With snow piled inches deep, the trees ragged and leafless, and scurrying animals forlornly looking for morsels, it is unsurprising that our thoughts turn to spring and its promise of rebirth. Apply a spade or even the heel of your boot to the dirt and confirm that of all the dead wintry things in the world, the soil seems to be the deadest of them all.

In fact, many share the common misconception that dirt is always dead (and not just in winter!). People often think that while soil may contain life to be sure, the soil itself, that matrix that supports roots and provides nutrients for plants, is an inert or dead substance.

On the contrary, however, living things are essential to the proper working of the soil and in the absence of living things soil would not be soil at all.

Living things are such an important part of the soil that in our part of the world, the so-called temperate ecological zone, the greatest species diversity occurs in the upper centimeters of the soil. In fact, because they are so rich in species soil ecologist PS Giller has named temperate soils the “poor man’s tropical rain forest.”

What is soil and why should we be concerned about it?

The classical definition of soil, according to the Soil Science Society of America is “the unconsolidated mineral or organic material on the immediate surface of the Earth that serves as a natural medium for the growth of land plants.” Ouch!

Though technically correct, of course, it hardly promotes a sufficient appreciation of the profusion of life that abounds in the “dirt,” or of the critical functions that living things perform to sustain plant growth and diversity. There is an astonishing diversity of life in the soil, everything from bacteria to mammals and every major living group in between.
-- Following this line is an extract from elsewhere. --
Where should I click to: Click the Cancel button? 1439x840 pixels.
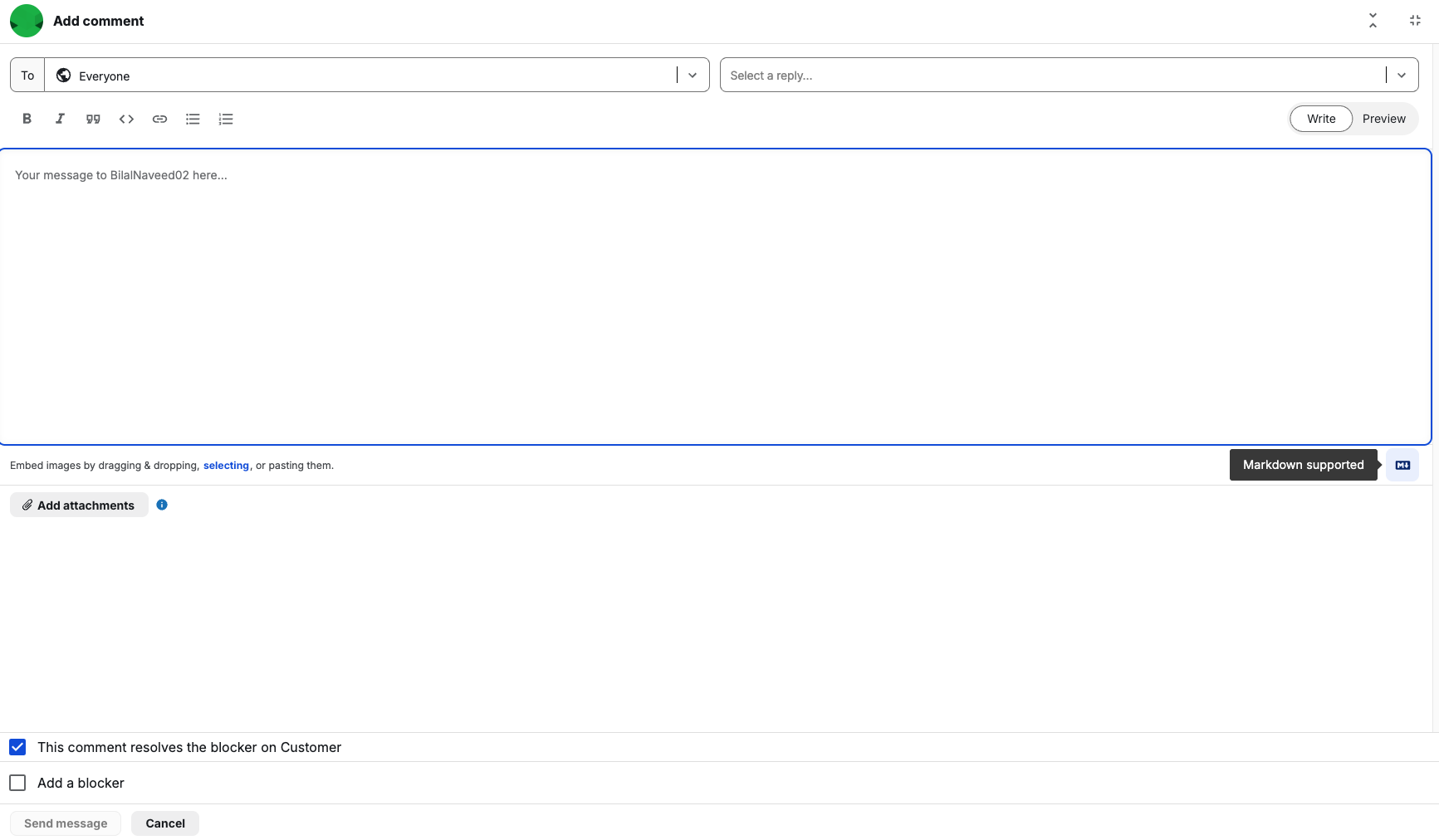click(x=165, y=823)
These include creatures like termites, beetles, and earthworms, and even some fairly exotic looking creature like pseudoscorpions and primitive wingless insects called springtails. These underground microbes and animals are typically neglected in conservation work even though their protection is likely to make it easier to restore a degraded ecosystem.

Soils and the creatures that live in them are very sensitive to human mismanagement. We need to understand the living and non-living components of the dirt in order to be a responsible soil steward.

Digging Deeper…Literally

Sometimes regarded as the greatest but least recognized scientist of the 20th Century, Swiss born Hans Jenny spent his career in the U.S. He captured the mutual dependence of living, chemical, and physical factors in the development of the soil in an important equation (one that should perhaps be as well know as Einstein’s more famous one).

Identifying the soil forming factors, the equation is written as follows: s = f(cl, o, r, p, t, …)

This can be read as: soil formation is influenced by climate, organisms, relief (the shape of the landscape or topography), parent material (the rock under the soil), and time.

Applied to the dirt in your yard or your favorite forest preserve, it indicates that our Illinois soils are formed as a consequence of moderate climate, gentle topography, with parent material drawn during the ice ages from a variety of sources.

The soils of Illinois are also young (less than 10,000 years old—youthful for a soil). Finally, these Midwestern soils that have been essential for agricultural production are healthy and productive because of all of these above facts and as a consequence of the richness of life found in these soils.

In fact, there can be up to 7,000 different species of organisms in just one teaspoon of soil (NRCS). These bacteria, fungi, insect grubs, earthworms, and other small organisms are hard at work, even in the winter decomposing roots, leaves, branches, and other material under our feet making them essential to the dirt we live on.

Living things are integral to the dirt. Without it, the soil would be simple rock material scattered over the landscape. This material is called regolith by soil scientists a term also used by Apollo scientists for the material found on the dead surface of the moon!

As we look out at the frozen surface in our garden it may be invigorating to learn that beneath the surface, underneath the insulating layer of snow, life is very active in the dirt; decomposing last year’s organic material, preparing the way for the abundance of springtime.

What You Can Do

  • Dig in your garden and examine what you find. As we approach spring look for beetles, springtails, sow bugs, millipedes, all performing essential soil functions.
  • Visit the Field Museum’s Underground Adventure.
  • Take a soil ecology course.
  • Consider the needs of the soil in restoration projects.